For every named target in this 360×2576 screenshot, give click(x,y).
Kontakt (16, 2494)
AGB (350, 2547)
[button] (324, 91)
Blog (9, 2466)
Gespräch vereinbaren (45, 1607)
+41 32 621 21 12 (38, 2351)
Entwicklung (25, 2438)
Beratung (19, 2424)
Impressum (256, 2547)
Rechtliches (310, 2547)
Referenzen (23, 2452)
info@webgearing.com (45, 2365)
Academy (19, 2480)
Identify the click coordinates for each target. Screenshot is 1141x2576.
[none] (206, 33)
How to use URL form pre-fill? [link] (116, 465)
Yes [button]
_ _ _ _
Goal of the exercise
Only an exact transcription of all the entries will do.

Response to this task
For every named target in this 360×2576 screenshot, give click(x,y).
Kontakt (16, 2494)
AGB (350, 2547)
[button] (324, 91)
Blog (9, 2466)
Gespräch vereinbaren (45, 1607)
+41 32 621 21 12 (38, 2351)
Entwicklung (25, 2438)
Beratung (19, 2424)
Impressum (256, 2547)
Rechtliches (310, 2547)
Referenzen (23, 2452)
info@webgearing.com (45, 2365)
Academy (19, 2480)
Identify the click coordinates for each target. Screenshot is 1141x2576.
[none] (206, 33)
How to use URL form pre-fill? [link] (116, 465)
Yes [button]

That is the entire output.